People try to memorize an important event or person by reminding of it on the same day every year. The Japanese sometimes does it not only annually, but also monthly.

It is the day just two years and four months after Great East Japan Earthquake and disastrous accident in the First Fukushima Nuclear Power Plant today. It has fallen on campaign period of election of the House of Councillors this month. Knowing that refugees of the disaster suffer from delay of reconstruction effort, political parties are mostly ignoring the real need of them, which is when they will be back home. It is morally incorrect for the nation to leave the sufferers behind economic issues, constitution amendment or energy supplies.

The Prime Minister, Shinzo Abe, at the campaign kick-off speech in Fukushima city, emphasized the importance of reconstruction policies. “There will be no revival of Japan without reconstruction in Fukushima,” told him. Didn’t we hear it somewhere else? Yes, that was the phrase former PM Yoshihiko Noda often used. People remember that terminology as something an unable leader would like to say. Actually, Abe invites enormous disappointment in the minds of people in Fukushima by showing his willingness of resuming nuclear reactors in the power plants in all over Japan without any guarantee of ceasing crisis in the First Fukushima.

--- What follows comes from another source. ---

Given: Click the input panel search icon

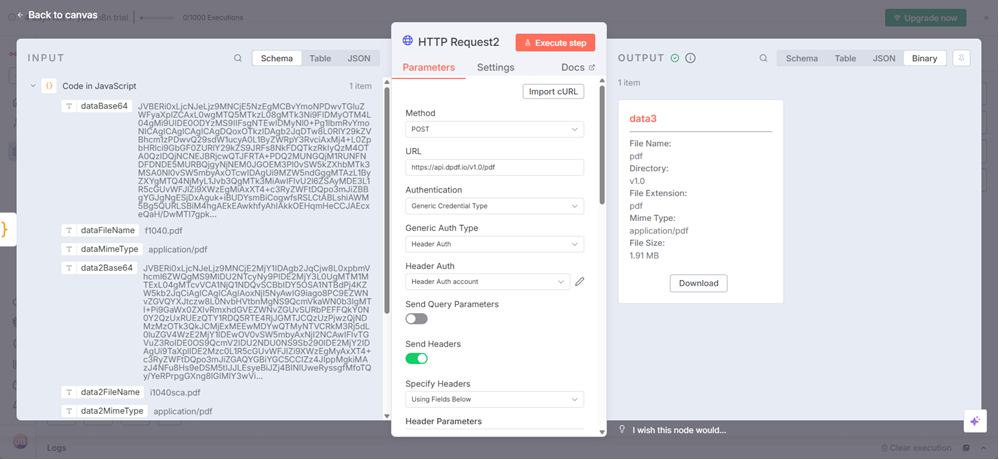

There are around 310 thousand Fukushima people who cannot get back home. The contaminated land was categorized as three kinds of area: open to everybody, cannot stay overnight, and unlivable for certain years. The problem the government owes is nobody says when the residents in unlivable area will be, or will not be, able to return home. Those residents are actually pessimistic about the future of their hometowns, expecting a decision that their towns may not be available eternally.

However, politics and bureaucrats do not deliver clear words about the future of unlivable area, because doing it brings responsibility for the compensation. Bureaucrats in Kasumigaseki are highly reluctant to put further resource into the reconstruction, in spite of they had vested people contingency tax for reconstruction for twenty-five years.

It is obvious that the executive branch is waiting for sufferers to give their all rights up in desperation. They may do it as long as those people are alive. That is why the opposite parties are responsible for urging current administration to accelerate the process of rebuilding cities in Tohoku area. Ignorance is sometimes the most violent way to harm devastated people.